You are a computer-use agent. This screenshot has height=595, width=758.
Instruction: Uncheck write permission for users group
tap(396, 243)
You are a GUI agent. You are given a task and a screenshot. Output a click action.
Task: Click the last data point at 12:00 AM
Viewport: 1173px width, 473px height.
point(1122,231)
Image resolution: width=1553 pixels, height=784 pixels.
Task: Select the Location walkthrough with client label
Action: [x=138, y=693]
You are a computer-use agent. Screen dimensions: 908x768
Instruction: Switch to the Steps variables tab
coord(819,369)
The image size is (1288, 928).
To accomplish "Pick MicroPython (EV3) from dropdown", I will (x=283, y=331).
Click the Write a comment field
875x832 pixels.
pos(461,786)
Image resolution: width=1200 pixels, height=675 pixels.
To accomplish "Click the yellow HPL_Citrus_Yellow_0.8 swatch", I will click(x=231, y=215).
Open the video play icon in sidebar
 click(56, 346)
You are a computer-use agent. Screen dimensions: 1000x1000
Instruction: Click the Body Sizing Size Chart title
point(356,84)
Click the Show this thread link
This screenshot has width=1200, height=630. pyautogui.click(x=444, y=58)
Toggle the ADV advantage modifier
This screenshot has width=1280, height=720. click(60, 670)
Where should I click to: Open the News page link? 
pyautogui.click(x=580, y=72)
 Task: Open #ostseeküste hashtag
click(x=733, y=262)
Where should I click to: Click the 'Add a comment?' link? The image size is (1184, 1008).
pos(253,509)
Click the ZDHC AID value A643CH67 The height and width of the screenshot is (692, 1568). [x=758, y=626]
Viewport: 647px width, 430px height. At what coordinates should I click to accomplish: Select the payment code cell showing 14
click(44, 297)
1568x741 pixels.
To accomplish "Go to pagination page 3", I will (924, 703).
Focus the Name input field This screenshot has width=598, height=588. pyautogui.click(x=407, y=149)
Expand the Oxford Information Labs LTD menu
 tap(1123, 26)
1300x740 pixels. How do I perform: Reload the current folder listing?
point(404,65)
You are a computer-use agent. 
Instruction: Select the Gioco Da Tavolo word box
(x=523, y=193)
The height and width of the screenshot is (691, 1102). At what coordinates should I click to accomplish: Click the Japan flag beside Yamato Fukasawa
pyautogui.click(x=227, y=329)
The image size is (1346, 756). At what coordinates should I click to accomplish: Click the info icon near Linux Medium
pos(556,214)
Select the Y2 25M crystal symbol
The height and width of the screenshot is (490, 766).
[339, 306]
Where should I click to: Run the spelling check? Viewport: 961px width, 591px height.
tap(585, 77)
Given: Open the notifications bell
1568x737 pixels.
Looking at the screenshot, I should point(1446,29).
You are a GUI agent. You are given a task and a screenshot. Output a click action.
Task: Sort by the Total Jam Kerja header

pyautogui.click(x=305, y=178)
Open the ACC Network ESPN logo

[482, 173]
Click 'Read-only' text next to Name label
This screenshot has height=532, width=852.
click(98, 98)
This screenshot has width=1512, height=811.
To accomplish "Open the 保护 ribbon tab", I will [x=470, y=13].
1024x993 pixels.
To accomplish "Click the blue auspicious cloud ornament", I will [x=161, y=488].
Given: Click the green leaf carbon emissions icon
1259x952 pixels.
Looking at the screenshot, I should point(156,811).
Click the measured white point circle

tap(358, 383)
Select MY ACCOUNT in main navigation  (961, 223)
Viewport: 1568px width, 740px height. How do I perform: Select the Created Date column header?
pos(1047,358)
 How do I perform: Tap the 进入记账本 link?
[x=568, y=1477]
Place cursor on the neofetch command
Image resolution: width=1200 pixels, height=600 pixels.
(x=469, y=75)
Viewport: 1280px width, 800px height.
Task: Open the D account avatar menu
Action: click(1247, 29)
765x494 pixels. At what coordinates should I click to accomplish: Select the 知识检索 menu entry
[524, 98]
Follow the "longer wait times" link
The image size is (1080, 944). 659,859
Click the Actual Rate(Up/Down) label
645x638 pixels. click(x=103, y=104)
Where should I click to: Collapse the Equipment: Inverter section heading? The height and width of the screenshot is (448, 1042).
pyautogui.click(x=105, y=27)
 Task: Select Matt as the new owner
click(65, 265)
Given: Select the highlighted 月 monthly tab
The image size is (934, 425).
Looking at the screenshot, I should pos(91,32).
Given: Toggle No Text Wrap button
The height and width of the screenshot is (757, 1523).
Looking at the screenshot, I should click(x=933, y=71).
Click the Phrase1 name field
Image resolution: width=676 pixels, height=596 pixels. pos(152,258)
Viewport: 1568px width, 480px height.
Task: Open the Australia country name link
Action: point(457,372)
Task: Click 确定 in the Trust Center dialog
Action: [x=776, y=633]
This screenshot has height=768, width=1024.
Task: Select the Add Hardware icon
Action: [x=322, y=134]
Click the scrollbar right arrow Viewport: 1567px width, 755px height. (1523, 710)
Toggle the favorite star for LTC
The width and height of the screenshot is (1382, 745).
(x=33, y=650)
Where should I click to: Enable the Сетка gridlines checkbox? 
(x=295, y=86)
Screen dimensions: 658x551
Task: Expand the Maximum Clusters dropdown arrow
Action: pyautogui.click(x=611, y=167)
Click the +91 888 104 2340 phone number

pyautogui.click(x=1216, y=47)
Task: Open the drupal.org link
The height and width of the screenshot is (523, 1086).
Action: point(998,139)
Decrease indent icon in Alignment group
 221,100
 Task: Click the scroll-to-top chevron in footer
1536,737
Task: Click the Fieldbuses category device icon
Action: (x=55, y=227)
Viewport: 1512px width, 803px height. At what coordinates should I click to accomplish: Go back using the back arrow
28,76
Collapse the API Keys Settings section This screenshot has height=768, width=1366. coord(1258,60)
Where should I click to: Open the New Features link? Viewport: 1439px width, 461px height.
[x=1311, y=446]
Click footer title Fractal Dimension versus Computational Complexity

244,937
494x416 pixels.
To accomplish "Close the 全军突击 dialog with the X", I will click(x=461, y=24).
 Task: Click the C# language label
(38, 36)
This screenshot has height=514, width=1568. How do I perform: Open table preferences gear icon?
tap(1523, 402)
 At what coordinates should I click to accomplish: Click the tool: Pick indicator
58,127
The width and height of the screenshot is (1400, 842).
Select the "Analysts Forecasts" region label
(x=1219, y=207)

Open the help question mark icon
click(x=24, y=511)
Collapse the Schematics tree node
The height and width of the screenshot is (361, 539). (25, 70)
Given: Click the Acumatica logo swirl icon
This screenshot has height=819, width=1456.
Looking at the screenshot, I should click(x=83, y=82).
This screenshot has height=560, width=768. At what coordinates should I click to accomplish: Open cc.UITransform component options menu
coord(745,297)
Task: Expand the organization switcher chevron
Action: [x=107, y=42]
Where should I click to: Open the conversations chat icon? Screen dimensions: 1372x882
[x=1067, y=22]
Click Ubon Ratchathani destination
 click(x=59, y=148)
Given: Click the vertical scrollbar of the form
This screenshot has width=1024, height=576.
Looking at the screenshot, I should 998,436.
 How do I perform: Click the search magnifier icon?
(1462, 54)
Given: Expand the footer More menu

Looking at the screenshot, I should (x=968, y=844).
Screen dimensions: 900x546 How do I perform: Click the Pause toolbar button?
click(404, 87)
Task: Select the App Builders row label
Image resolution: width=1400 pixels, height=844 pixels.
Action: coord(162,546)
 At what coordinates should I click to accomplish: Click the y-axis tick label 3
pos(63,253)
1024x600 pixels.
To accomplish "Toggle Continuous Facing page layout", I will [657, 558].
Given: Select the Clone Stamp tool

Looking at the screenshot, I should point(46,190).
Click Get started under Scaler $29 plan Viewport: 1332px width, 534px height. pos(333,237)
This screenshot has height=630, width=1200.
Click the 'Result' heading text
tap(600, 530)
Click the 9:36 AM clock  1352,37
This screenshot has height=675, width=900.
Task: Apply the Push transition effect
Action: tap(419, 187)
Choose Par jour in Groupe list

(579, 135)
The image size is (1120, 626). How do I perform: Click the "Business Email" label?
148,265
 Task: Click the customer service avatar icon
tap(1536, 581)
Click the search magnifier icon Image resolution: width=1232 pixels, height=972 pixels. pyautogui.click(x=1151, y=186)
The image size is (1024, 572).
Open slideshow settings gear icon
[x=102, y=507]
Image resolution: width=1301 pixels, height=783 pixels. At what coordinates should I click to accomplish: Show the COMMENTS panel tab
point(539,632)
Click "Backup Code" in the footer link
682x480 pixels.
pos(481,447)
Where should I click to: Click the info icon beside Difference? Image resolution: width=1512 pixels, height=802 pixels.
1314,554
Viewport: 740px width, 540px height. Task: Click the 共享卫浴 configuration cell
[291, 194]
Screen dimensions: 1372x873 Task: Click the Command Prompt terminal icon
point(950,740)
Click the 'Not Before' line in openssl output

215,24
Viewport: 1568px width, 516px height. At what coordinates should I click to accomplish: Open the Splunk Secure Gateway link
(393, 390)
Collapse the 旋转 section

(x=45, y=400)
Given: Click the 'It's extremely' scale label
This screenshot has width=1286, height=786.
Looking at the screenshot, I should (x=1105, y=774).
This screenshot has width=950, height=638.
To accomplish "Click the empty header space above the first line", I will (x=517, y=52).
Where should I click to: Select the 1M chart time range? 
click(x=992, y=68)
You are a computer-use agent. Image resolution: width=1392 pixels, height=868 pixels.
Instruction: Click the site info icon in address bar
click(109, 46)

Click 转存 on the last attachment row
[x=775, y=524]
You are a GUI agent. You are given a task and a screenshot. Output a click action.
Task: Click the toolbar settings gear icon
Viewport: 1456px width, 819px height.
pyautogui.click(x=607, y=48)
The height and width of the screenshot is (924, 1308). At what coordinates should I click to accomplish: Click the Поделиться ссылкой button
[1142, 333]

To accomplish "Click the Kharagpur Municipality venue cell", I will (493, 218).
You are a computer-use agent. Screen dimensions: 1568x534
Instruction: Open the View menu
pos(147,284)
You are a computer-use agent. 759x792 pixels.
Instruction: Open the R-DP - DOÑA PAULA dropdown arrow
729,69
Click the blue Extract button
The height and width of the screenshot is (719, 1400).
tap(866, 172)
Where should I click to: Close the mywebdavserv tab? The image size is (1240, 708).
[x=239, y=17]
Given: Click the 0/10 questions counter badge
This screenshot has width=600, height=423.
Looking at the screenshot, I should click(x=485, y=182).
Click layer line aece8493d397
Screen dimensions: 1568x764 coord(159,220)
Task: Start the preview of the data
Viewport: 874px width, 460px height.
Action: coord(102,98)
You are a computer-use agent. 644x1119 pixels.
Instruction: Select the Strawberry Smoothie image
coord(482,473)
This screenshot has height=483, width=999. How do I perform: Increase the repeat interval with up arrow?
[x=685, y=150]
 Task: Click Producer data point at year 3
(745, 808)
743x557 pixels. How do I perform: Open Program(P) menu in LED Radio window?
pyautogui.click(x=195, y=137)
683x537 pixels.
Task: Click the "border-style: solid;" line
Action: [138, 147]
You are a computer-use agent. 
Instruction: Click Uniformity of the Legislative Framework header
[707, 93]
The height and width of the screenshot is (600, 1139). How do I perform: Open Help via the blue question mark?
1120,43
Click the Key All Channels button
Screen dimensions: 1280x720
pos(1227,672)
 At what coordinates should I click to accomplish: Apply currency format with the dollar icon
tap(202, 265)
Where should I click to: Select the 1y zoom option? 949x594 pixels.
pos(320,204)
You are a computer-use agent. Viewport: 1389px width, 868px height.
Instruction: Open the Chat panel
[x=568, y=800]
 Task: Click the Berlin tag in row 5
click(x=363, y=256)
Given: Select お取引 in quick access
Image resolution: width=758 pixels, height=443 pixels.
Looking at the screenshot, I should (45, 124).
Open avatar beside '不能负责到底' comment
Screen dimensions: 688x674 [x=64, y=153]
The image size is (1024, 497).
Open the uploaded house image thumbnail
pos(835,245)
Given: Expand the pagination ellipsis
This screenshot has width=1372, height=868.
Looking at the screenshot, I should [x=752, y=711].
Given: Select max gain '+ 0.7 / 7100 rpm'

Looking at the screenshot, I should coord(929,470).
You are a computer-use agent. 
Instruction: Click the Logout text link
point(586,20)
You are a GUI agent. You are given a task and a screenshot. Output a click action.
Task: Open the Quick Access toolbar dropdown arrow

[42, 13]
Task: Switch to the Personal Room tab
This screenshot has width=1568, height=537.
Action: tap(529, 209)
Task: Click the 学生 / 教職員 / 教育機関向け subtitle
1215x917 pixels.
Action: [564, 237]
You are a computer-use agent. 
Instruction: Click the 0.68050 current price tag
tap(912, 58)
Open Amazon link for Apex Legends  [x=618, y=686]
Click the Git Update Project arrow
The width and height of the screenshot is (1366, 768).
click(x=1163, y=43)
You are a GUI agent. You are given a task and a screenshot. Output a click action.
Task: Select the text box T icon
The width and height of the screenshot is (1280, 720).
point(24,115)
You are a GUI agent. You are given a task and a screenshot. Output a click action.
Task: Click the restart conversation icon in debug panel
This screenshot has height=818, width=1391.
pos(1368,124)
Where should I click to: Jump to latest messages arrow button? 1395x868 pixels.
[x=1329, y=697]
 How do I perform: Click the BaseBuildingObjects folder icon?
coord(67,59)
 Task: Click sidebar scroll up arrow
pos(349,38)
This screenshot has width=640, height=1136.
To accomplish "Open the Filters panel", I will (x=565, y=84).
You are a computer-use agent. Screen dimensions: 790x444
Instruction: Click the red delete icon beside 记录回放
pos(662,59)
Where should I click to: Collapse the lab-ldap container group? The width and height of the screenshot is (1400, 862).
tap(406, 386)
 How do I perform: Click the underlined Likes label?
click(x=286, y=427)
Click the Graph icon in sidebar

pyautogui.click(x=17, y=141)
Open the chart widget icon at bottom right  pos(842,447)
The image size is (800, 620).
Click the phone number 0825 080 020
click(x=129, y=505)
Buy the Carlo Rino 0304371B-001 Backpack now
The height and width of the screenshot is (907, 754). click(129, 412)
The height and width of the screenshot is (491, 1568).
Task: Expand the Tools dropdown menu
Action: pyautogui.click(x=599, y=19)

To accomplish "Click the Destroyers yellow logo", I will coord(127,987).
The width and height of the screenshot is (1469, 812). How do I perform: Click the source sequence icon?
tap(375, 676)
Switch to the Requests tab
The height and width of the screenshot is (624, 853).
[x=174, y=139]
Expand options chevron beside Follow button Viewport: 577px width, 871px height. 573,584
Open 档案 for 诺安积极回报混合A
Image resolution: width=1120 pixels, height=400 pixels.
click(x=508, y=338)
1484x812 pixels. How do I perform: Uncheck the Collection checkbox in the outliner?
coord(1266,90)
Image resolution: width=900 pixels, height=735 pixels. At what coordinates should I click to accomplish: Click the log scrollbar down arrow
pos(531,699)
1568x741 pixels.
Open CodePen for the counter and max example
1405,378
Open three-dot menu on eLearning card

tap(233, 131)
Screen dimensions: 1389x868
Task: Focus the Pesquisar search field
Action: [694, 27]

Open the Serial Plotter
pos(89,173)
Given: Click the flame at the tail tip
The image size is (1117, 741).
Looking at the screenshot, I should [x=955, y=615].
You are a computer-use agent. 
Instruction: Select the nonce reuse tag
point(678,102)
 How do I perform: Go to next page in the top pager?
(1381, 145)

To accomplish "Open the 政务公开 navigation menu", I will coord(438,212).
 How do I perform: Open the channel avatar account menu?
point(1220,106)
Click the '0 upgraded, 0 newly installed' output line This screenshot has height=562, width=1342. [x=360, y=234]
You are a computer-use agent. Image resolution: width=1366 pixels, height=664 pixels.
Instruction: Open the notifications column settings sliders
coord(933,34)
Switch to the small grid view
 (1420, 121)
====================
- DIRECTIONS: Please present the listing, from the line that contains "Task: Click the 学生 / 教職員 / 教育機関向け subtitle" through the line that contains "click(x=1163, y=43)", both included, as a Markdown table with a Row column for the row number and a Line column for the line, skipping any blank lines.

- RESPONSE BELOW:
| Row | Line |
|---|---|
| 1 | Task: Click the 学生 / 教職員 / 教育機関向け subtitle |
| 2 | 1215x917 pixels. |
| 3 | Action: [564, 237] |
| 4 | You are a computer-use agent.  |
| 5 | Instruction: Click the 0.68050 current price tag |
| 6 | tap(912, 58) |
| 7 | Open Amazon link for Apex Legends  [x=618, y=686] |
| 8 | Click the Git Update Project arrow |
| 9 | The width and height of the screenshot is (1366, 768). |
| 10 | click(x=1163, y=43) |